ЗАДАНИЕ 1: Согласно интервью с Жанар Секербаевой, на выборах в какой орган она баллотировалась?

ТЕКСТ ДЛЯ ЧТЕНИЯ:
══════════
Donate
Центр Ф

«Наше государство — большой патриарх, который ногой давит на шею женщинам». Интервью с казахстанской активисткой Жанар Секербаевой

Центр Ф22/04/23 10:303.6K🔥

Мы поговорили с Жанар Секербаевой — феминисткой, правозащитницей, ЛГБТИК+ активисткой и со-основательницей Казахстанской феминистской инициативы «Феминита». В этом году Жанар баллотировалась на выборах в Маслихат (региональный парламент в Казахстане) и открыто выступала с феминистской повесткой. Жанар — лесбиянка и столкнулась во время кампании с несколькими волнами травли из–за защиты прав квир-сообщества.

Мы поговорили с Жанар о том, как война в Украине и поток мигрантов из России влияют сейчас на Казахстан, и о том, что пережили жители и жительницы Казахстана за месяц до этих событий: в январе 2022 года в Казахстане вспыхнули мощные протесты, по которым власти открыли огонь. Феминистки и правозащитницы Казахстана были свидетельницами и участницами событий «кровавого января».

В интервью мы также касаемся темы транснациональной феминистской солидарности — возможна ли она сейчас? Для Феминистского Антивоенного Сопротивления важно продолжать разговор и работу с фемактивистками из разных стран и регионов. В условиях, когда консервативные правительства изолируют нас и лишают нас доступа к агентности и ресурсам, мировые сети солидарности и взаимопомощи — это то, что позволяет нам надеяться на иное будущее.

Жанар о себе

Я — соосновательница казахстанской феминистской инициативы «Feminita», поэтка, закончила ради своего удовольствия факультет филологии (это всегда была моя мечта) , так что у меня есть ещё и такой диплом — это для меня мое отдохновение.

Не могу сказать, что я сейчас пишу очень много стихотворений, а если даже и пишу, то бывает это очень редко: вероятно, это связано с тем, что я больше всего я сейчас делаю в активистском поле. Мой бэкграунд академический — я докторка социальных наук. Одно из недавних моих достижений — выход книги на основе моей докторской диссертации, которую я посвятила государственной политике в Казахстане в отношении транслюдей. Эта политика является, на самом деле, практикой пыток над транслюдьми. Меняя свой гендерный маркер, транслюди в Казахстане должны проходить через обязательную необратимую хирургическую коррекцию, если хотят сменить свои документы и маркер именно в документах.
══════════
СОХРАНЁННЫЕ ДАННЫЕ:
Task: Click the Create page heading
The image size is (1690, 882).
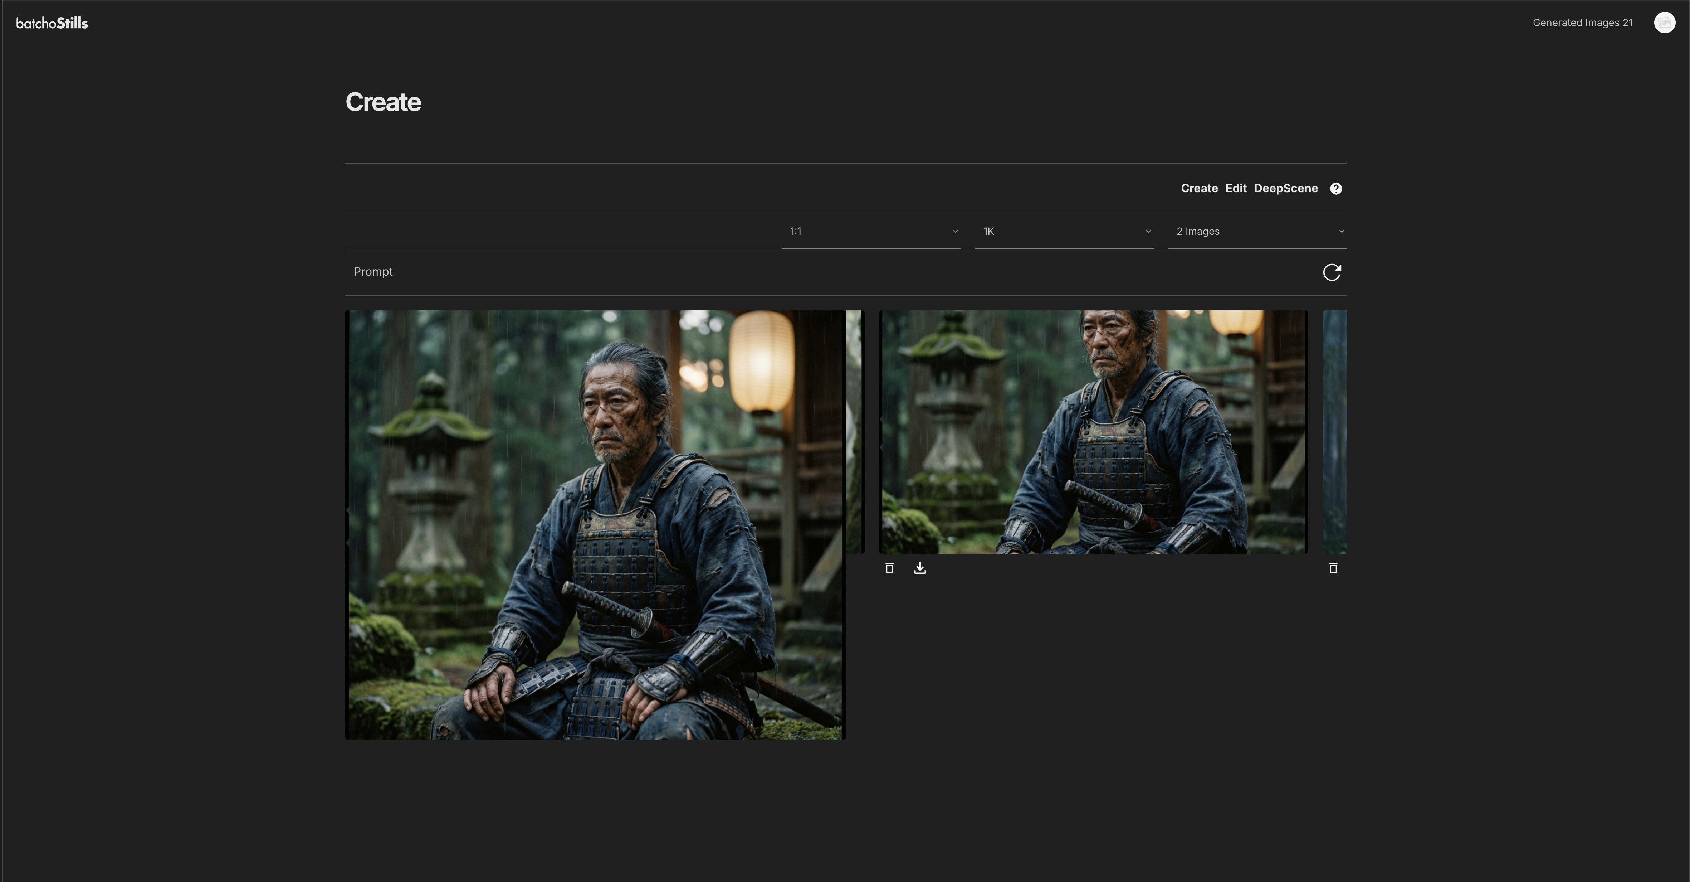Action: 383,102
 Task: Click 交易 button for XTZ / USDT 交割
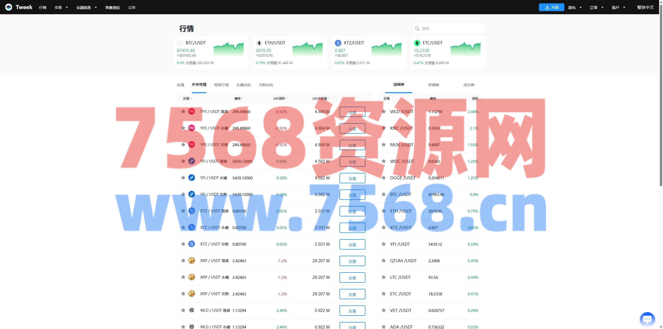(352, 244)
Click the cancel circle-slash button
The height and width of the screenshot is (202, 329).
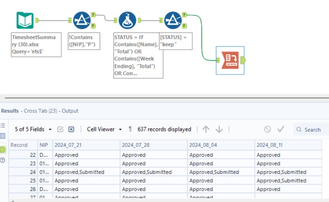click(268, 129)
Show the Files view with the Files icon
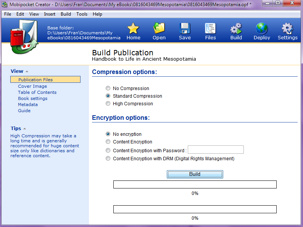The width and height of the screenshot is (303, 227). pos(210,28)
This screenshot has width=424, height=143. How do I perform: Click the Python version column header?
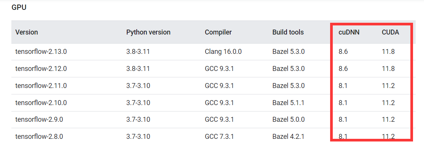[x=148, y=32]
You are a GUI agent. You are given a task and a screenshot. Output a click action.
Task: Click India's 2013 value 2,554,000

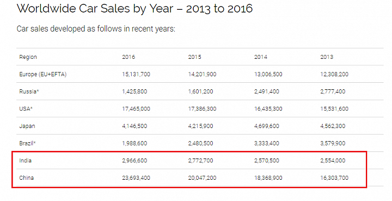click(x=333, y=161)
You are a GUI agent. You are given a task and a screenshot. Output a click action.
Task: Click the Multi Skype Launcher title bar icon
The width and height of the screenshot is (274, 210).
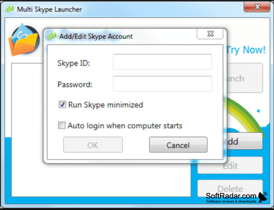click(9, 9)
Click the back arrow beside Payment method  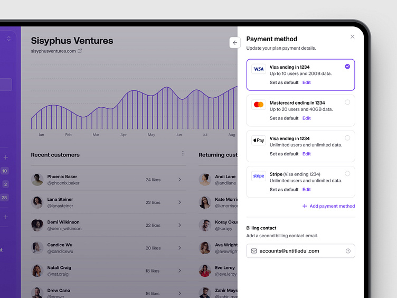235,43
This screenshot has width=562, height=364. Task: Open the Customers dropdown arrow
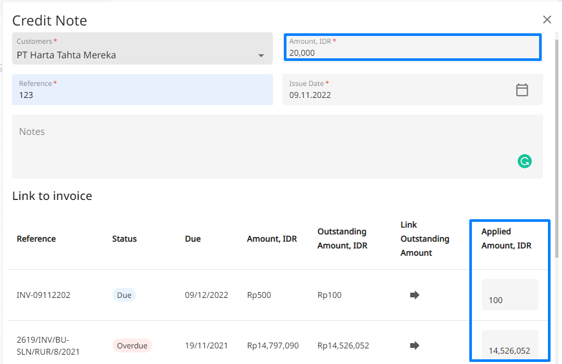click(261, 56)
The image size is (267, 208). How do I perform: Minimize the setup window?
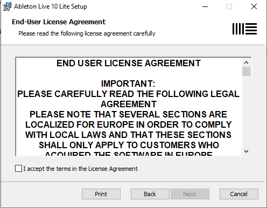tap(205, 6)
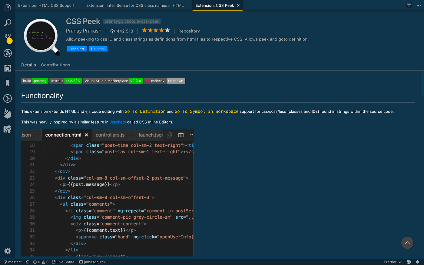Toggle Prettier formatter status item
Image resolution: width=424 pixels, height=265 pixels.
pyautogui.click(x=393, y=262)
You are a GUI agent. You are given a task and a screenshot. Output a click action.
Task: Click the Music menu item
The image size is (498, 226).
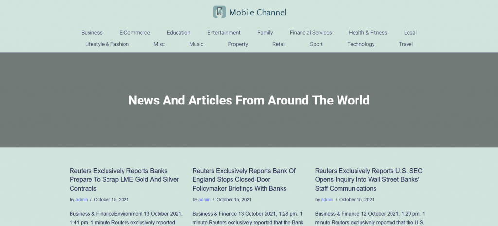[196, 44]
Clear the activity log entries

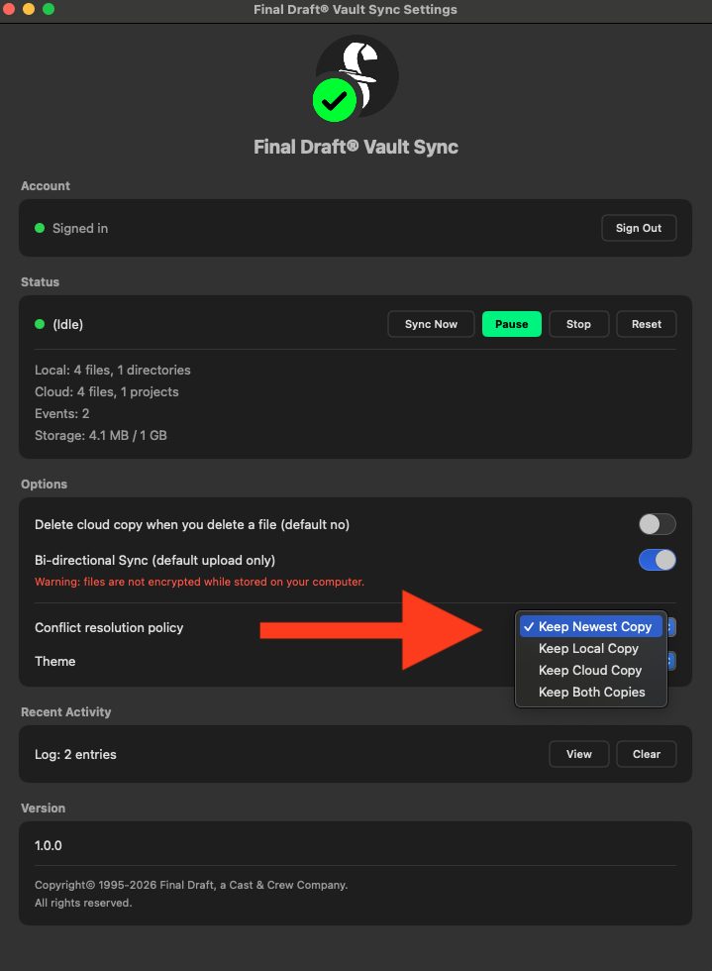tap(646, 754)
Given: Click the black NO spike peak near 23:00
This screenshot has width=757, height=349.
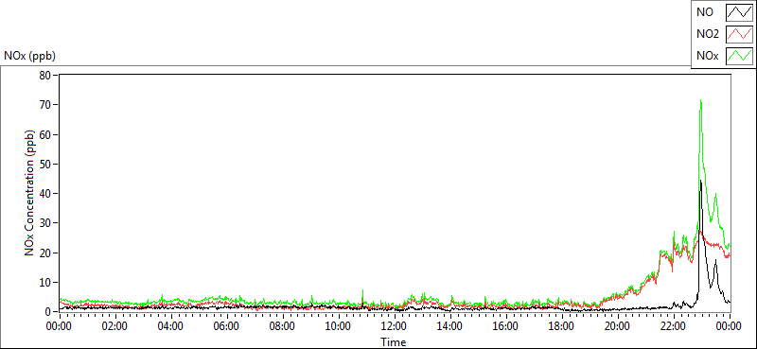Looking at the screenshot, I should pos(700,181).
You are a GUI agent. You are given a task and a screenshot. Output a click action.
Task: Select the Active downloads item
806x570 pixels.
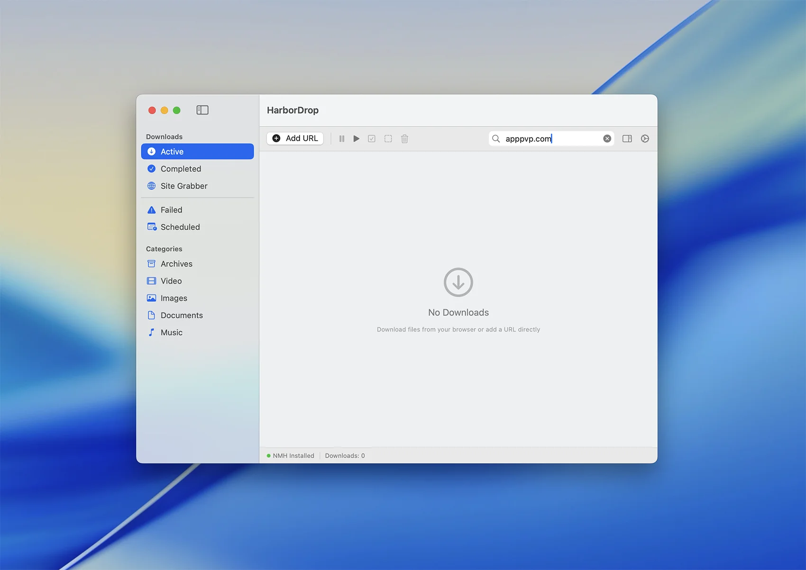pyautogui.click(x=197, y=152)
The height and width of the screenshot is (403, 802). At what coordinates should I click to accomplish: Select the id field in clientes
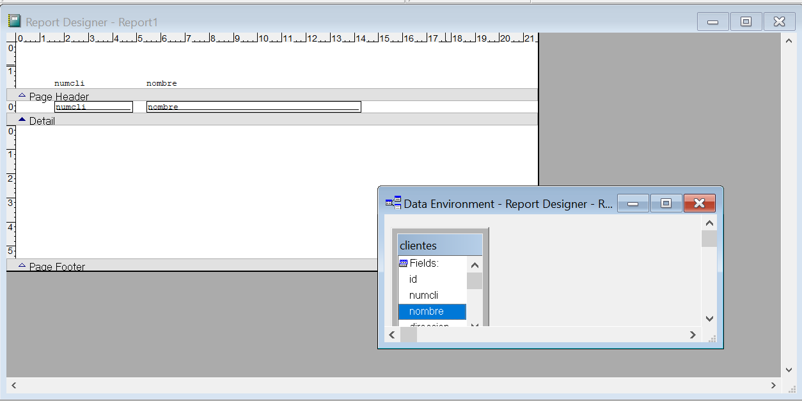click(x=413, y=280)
══════════
ЗАДАНИЕ 2: Оформите в виде JSON-массива строковых значений строки данных выше: со строки с «Click the cancel circle-slash button» по строку с «click(9, 9)» включительно, по одному значению на строку, пустые строки пропустите. Изображения в ответ не включайте.

ОТВЕТ 1: В Маслихат — региональный парламент в Казахстане.

ОТВЕТ 2:
[
  "Click the cancel circle-slash button",
  "The height and width of the screenshot is (202, 329).",
  "click(268, 129)",
  "Show the Files view with the Files icon",
  "The width and height of the screenshot is (303, 227). pos(210,28)",
  "This screenshot has width=424, height=143. How do I perform: Click the Python version column header?",
  "[x=148, y=32]",
  "You are a GUI agent. You are given a task and a screenshot. Output a click action.",
  "Task: Click India's 2013 value 2,554,000",
  "click(x=333, y=161)",
  "You are a GUI agent. You are given a task and a screenshot. Output a click action.",
  "Task: Click the Multi Skype Launcher title bar icon",
  "The width and height of the screenshot is (274, 210).",
  "click(9, 9)"
]